« Le comics-book c’est violent. Et si c’est violent, c’est donc stupide. » Longtemps, la bande dessinée américaine a pâti de cette double réputation. La violence, l’auteur Daniel Warren Johnson semble adorer ça. Si en plus il peut ajouter des monstres, c’est encore mieux. Ici, il se joue de toutes ces images pour un récit de catch bourré d’amour.
Yua Steelrose est catcheuse. Elle fait face à son plus grand adversaire, Cobrasun. Steelrose défend sa ceinture de championne depuis 9 matchs et compte bien la conserver une dixième fois. D’autant que cette fois, sa fille est là pour le match. Le spectacle peut commencer. Car le catch n’est rien d’autre que de la comédie. N’est-ce pas ? Et il n’y a pas d’être cosmique fan de catch prêt à faire s’affronter les meilleurs combattants de l’univers ?
Pardonnez ce résumé volontairement nébuleux. Il faut vous préserver l’effet « waouh » qui va vous saisir à la lecture de cette série. Le premier épisode va vous retourner. Le deuxième épisode va vous exploser. La série entière va vous faire pleurer. Alors quand un auteur travaille aussi bien l’architecture de son récit, un critique se doit de ne rien divulgâcher.
Do A Power Bomb ! © Éditions Urban Comics, 2023
L'énergie de la pulsion de mort
Alors oui, Do a Power Bomb ! est bien un récit de Daniel Warren Johnson. L’artiste aime la violence pour la mise en scène qu’il peut en faire. Le catch était un support idéal, car cette violence y est factice, illusoire. Comme celle d’une bande dessinée, en fait. Il n’y a peut-être pas de monstre géant dans cette histoire, mais Johnson développe une narration virevoltante pour sublimer ses combats. Les cadrages plongent le lecteur au coeur des matchs, comme aucune caméra ne le permet. L’énergie du trait et de l’encrage galvanisent le lecteur qui devient le premier supporter des héros.
Do a Power Bomb ! © Éditions Urban Comics, 2023
La puissance de la pulsion de vie
Mais rien de tout cela n’est gratuit. Et sous le masque du luchador se cache en fait une double quête d’amour familial.

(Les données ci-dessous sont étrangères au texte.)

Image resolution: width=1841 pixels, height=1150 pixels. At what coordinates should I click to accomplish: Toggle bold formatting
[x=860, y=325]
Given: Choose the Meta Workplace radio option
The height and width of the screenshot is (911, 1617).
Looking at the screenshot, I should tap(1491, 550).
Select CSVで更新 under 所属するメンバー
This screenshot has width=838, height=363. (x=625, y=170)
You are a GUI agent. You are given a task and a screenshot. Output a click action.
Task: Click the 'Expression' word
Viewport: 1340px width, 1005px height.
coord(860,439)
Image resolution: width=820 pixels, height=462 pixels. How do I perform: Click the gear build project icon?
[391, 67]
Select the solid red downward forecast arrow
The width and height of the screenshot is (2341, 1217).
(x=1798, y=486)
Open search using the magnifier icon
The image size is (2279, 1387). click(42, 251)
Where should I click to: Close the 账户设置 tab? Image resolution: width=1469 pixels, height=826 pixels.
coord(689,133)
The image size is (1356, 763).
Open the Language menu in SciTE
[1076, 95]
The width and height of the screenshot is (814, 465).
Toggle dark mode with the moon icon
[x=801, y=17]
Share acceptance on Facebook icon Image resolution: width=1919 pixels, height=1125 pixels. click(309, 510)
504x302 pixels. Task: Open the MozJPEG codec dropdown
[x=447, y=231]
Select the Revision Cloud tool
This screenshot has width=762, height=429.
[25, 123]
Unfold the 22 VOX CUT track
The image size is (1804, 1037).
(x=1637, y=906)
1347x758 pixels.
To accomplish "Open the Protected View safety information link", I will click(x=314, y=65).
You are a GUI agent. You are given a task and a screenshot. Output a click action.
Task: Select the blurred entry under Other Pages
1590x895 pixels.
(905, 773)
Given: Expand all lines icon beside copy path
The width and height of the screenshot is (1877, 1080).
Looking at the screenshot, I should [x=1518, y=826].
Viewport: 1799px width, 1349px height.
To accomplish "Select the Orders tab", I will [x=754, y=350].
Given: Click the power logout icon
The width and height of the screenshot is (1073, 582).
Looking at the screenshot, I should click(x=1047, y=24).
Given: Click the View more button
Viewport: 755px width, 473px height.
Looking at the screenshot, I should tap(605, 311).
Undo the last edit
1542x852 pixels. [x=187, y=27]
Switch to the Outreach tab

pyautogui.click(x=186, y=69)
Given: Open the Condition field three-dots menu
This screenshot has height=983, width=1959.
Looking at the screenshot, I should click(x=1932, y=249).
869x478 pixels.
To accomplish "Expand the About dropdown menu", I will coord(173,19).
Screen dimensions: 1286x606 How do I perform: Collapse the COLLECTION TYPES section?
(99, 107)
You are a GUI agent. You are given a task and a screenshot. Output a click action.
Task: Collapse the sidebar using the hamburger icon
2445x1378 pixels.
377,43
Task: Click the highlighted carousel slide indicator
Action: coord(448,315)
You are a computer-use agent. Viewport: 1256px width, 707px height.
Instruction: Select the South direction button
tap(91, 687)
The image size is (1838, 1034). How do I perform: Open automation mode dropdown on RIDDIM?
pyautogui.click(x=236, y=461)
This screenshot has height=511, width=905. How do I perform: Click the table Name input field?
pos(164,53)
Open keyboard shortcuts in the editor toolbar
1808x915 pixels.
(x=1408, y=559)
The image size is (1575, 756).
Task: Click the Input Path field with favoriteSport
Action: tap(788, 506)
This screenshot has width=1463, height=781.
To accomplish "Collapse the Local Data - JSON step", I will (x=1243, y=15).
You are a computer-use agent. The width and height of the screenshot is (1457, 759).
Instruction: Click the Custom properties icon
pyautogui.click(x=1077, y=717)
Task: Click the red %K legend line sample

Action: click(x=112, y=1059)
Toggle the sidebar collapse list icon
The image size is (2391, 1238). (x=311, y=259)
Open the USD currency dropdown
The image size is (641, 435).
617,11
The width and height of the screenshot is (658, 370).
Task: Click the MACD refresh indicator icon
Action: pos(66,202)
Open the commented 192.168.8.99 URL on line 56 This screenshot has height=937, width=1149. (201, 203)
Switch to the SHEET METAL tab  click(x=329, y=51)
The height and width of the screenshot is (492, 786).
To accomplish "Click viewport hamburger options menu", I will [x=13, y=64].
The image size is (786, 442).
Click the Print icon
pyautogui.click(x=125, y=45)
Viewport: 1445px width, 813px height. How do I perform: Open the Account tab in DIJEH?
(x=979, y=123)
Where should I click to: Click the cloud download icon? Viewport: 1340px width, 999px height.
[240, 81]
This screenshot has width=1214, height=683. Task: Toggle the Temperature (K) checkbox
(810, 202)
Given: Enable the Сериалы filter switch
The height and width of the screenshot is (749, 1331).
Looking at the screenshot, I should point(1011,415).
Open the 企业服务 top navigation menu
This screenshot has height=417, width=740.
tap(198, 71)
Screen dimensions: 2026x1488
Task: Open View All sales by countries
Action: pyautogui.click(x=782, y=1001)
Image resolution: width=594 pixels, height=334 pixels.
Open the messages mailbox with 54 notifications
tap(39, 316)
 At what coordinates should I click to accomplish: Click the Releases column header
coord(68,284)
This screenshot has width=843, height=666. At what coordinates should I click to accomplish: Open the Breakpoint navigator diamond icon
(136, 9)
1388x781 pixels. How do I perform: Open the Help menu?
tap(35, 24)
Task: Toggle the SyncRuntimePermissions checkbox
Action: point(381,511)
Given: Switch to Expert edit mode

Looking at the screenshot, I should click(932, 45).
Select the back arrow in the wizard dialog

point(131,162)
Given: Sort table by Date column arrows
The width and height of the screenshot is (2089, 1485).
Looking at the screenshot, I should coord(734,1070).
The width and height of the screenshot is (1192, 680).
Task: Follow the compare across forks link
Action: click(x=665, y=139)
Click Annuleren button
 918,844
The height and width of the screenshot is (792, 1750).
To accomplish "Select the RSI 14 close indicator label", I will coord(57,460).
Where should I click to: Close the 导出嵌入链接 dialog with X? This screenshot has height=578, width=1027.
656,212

Un homme et une adolescente pour leur épouse et mère. Un père et sa fille, pour l’amour de l’autre. Comme par pudeur, Daniel Warren Johnson livre un récit grandguignolesque pour mieux venir toucher le lecteur au cœur.
Ne vous laissez pas avoir par les apparences. Si Do a Power Bomb ! a l’allure d’un comics-book bourrin, c’est une œuvre profonde et sensible qui pourra toucher un large public. C’est peut-être même la plus belle réalisation de son auteur.